▶ **PROBLEM DETAILS**:
Copy the rows below again word for word, from the one containing "Given: Select the Photoshop.exe file icon" through the one containing "coord(153,270)", and leave the pictures out of your answer.

▶ **PROVIDED DATA**:
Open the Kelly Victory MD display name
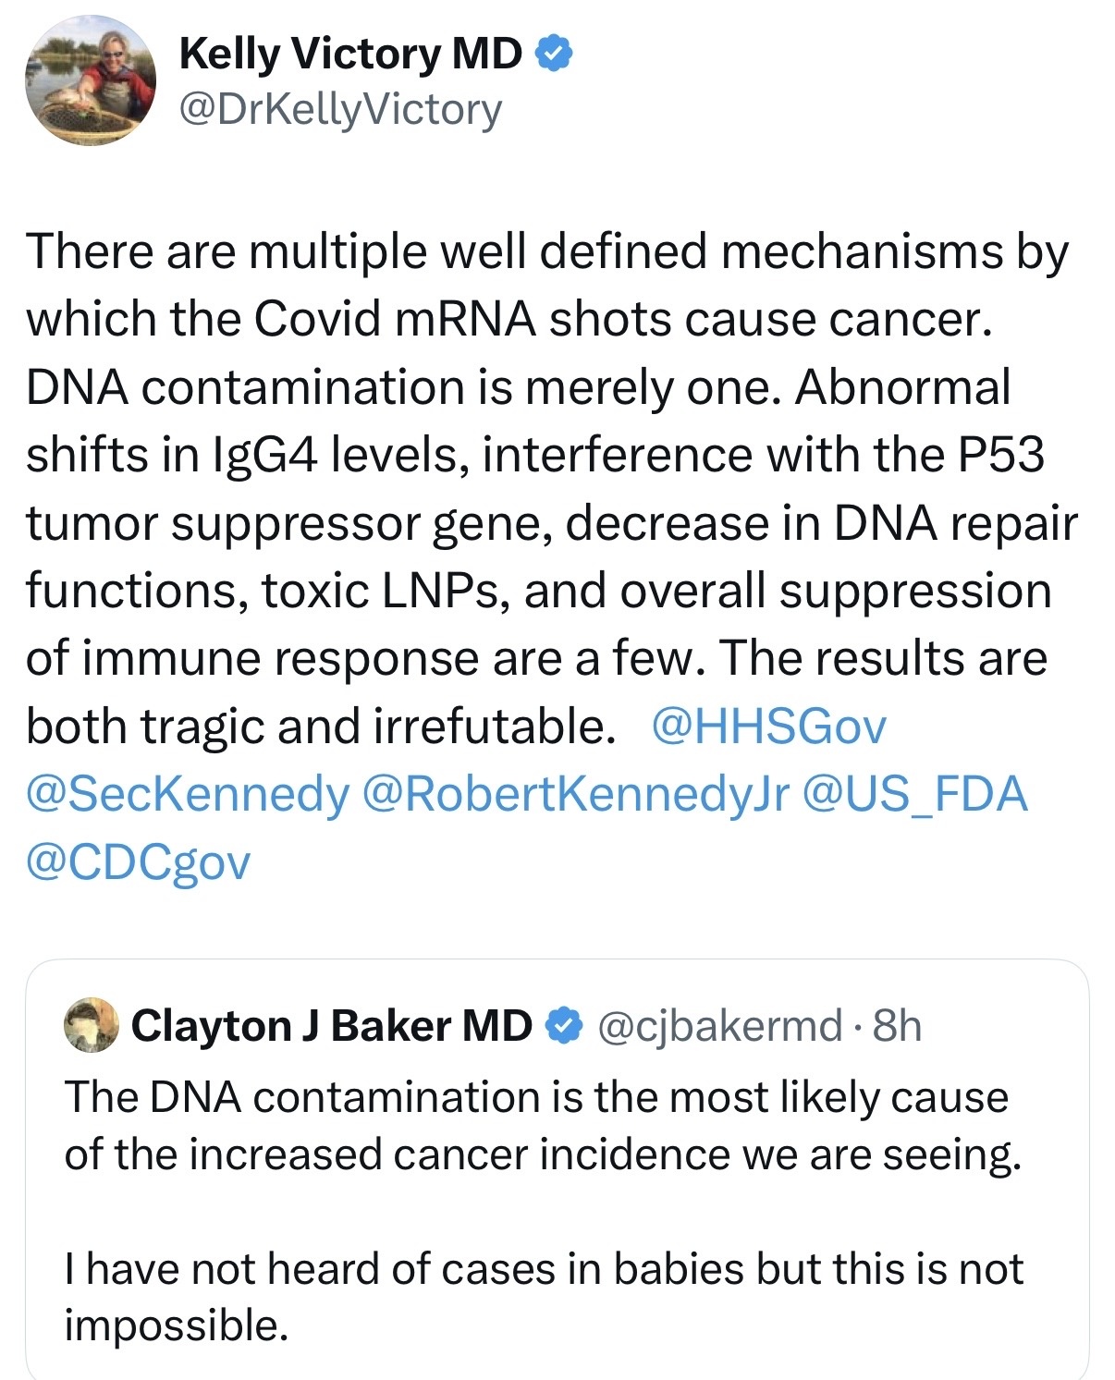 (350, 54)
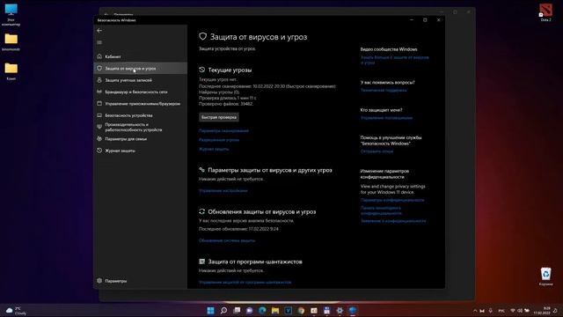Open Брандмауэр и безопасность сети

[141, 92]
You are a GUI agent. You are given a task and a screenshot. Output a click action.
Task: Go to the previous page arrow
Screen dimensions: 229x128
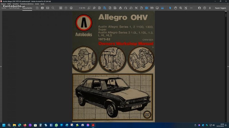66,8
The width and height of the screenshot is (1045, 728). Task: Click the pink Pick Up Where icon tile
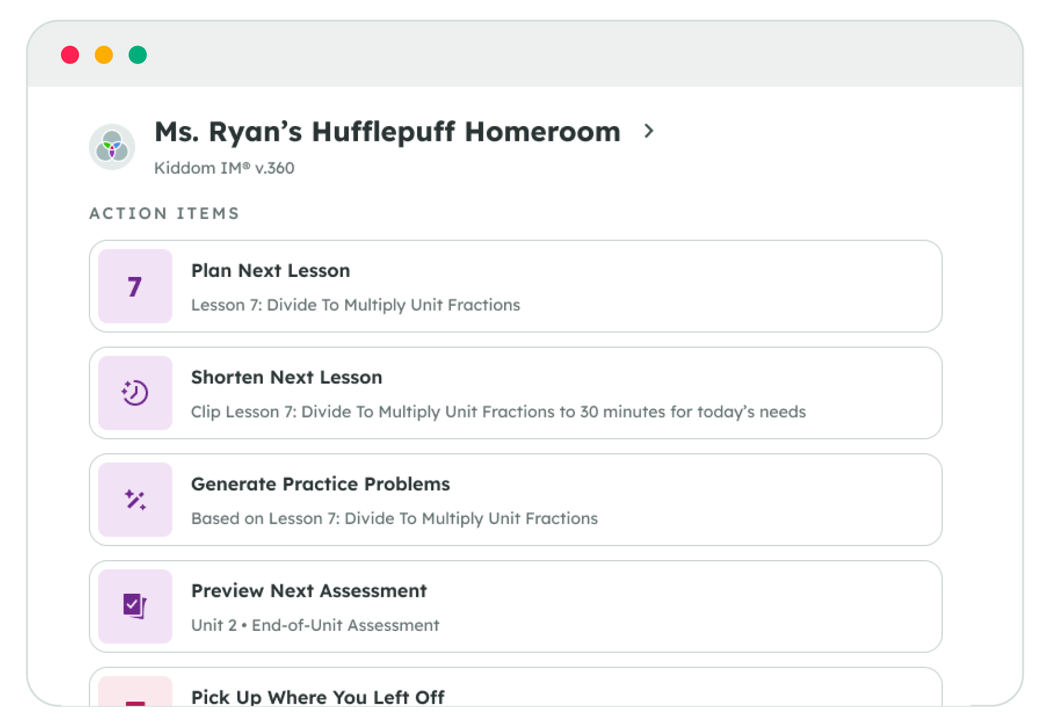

* * *

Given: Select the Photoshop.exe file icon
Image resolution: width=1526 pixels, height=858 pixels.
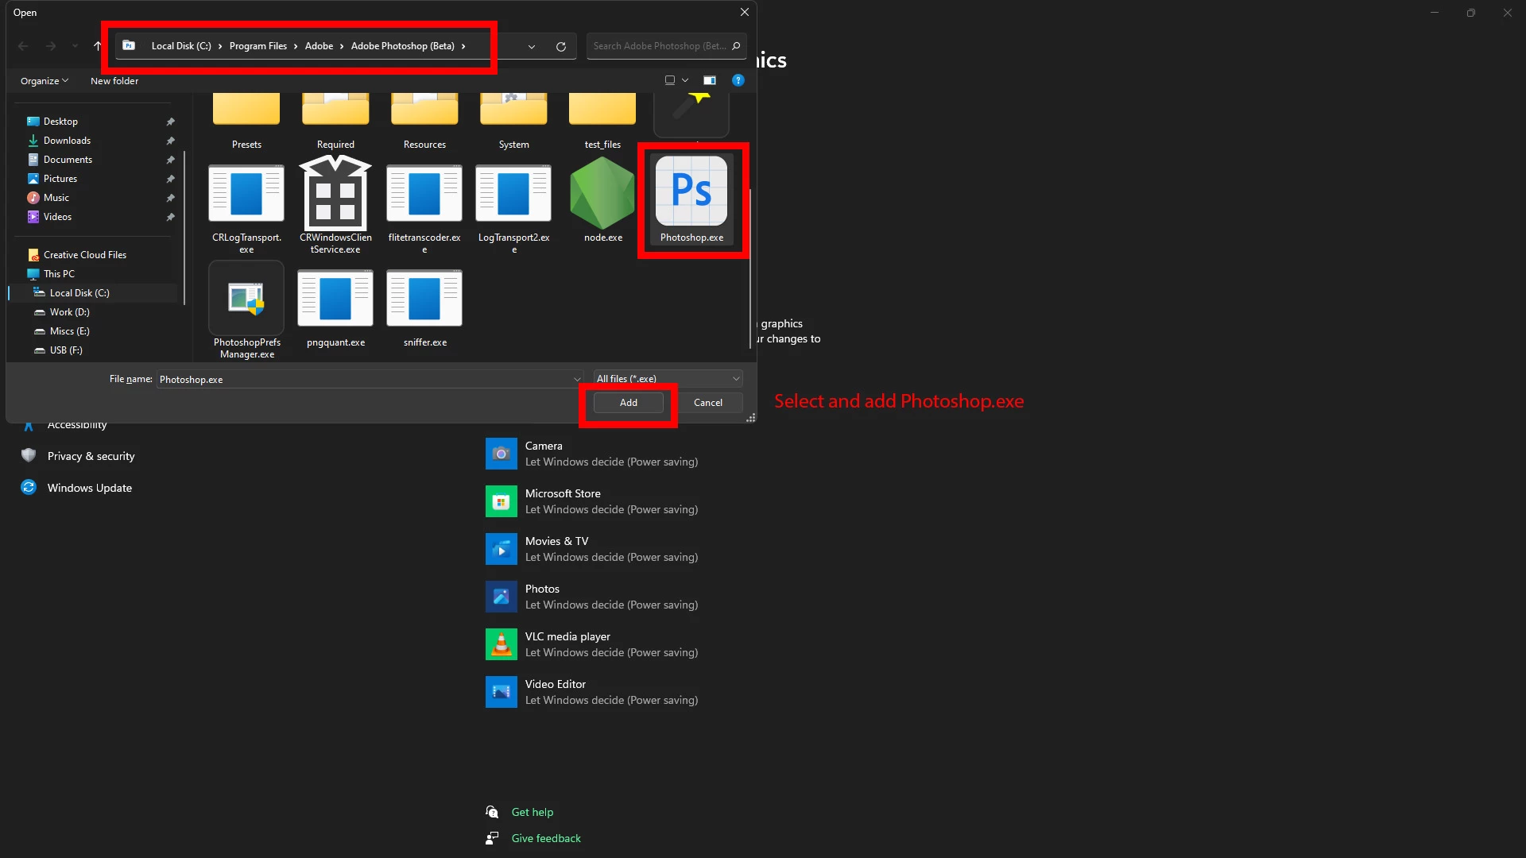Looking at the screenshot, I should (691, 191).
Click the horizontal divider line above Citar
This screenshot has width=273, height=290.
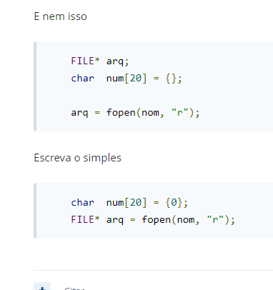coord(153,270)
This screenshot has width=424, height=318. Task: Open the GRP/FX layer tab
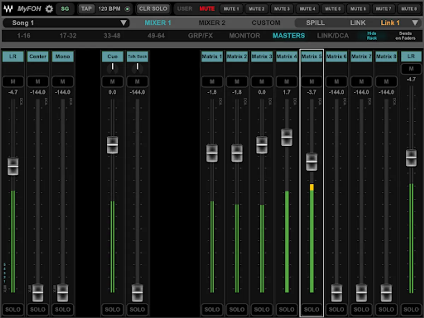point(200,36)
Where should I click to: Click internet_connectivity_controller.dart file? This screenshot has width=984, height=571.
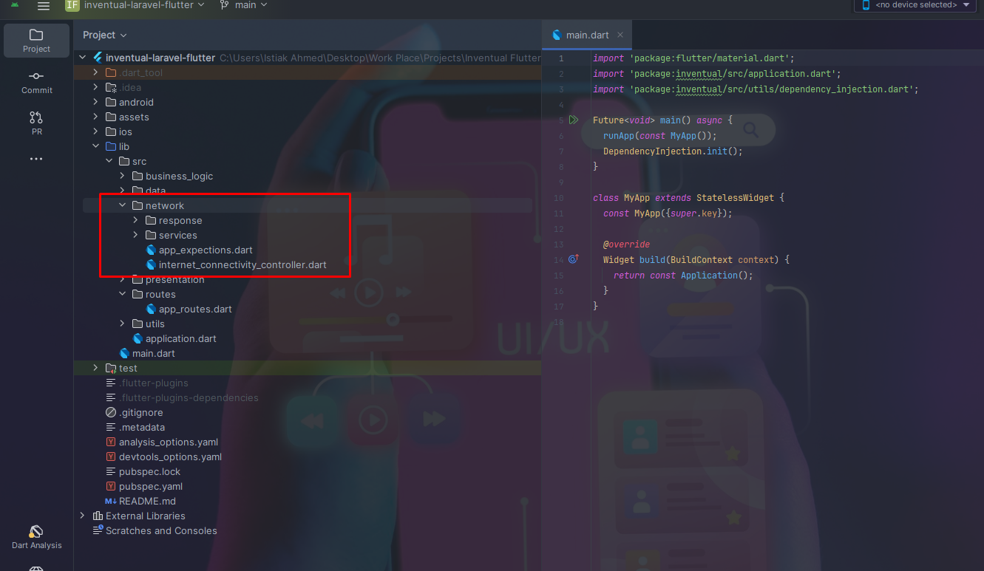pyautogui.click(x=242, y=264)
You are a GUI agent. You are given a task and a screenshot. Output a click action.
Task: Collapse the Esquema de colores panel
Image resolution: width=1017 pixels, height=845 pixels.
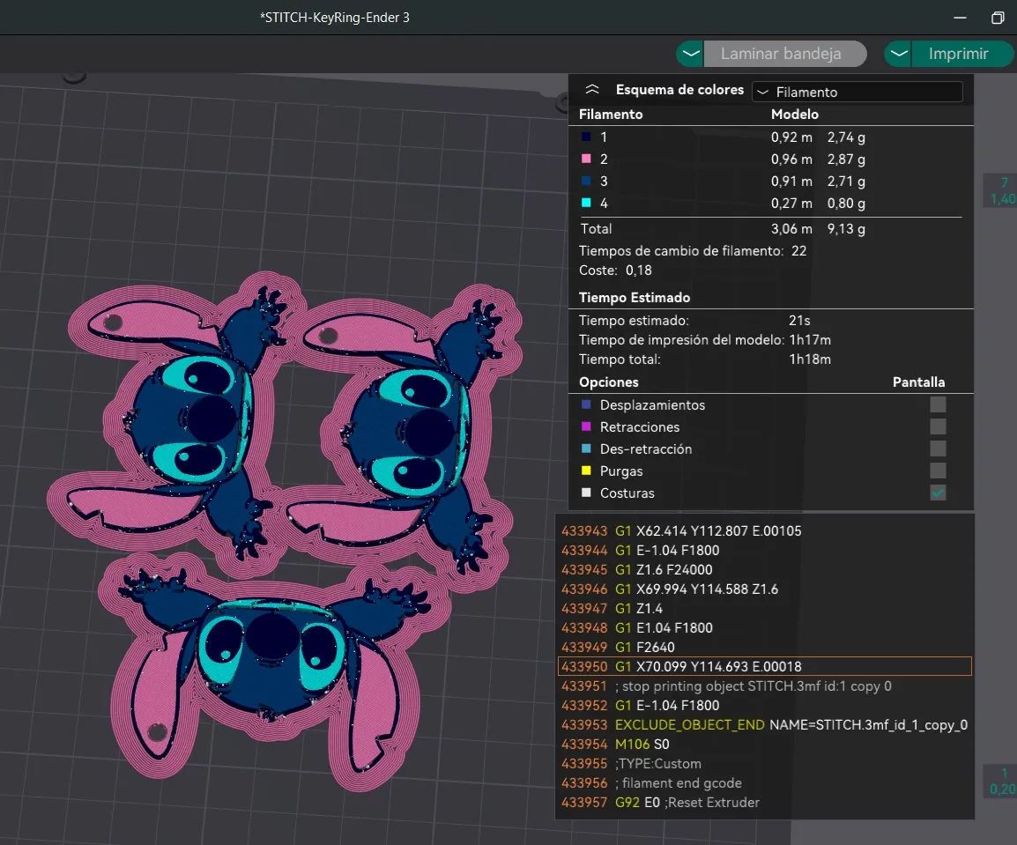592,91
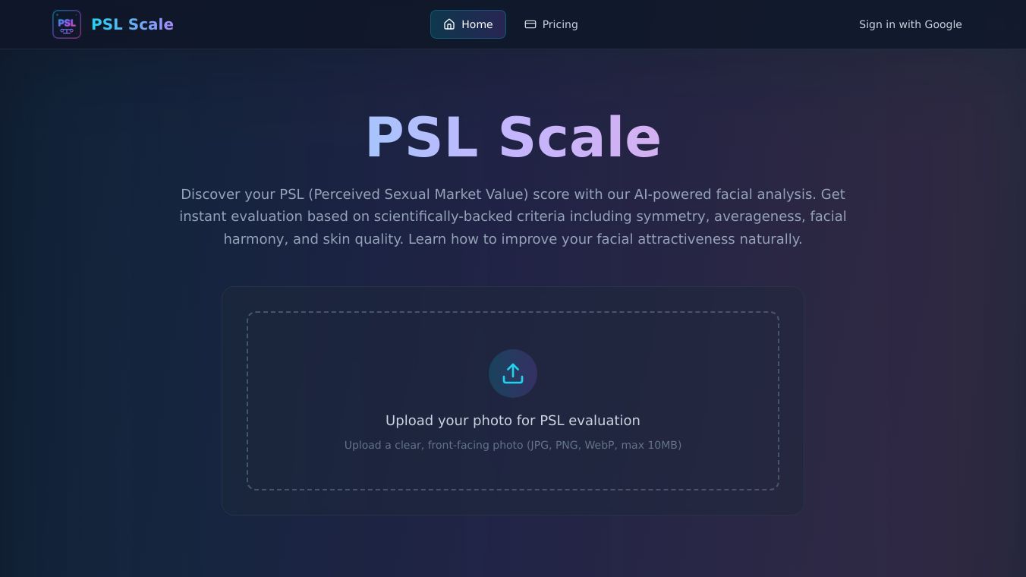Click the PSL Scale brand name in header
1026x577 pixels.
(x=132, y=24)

▶ **EXPECTED ANSWER**:
Given: Select the Photoshop.exe file icon
Image resolution: width=1526 pixels, height=858 pixels.
Looking at the screenshot, I should (691, 191).
Click the horizontal divider line above Citar
This screenshot has width=273, height=290.
coord(153,270)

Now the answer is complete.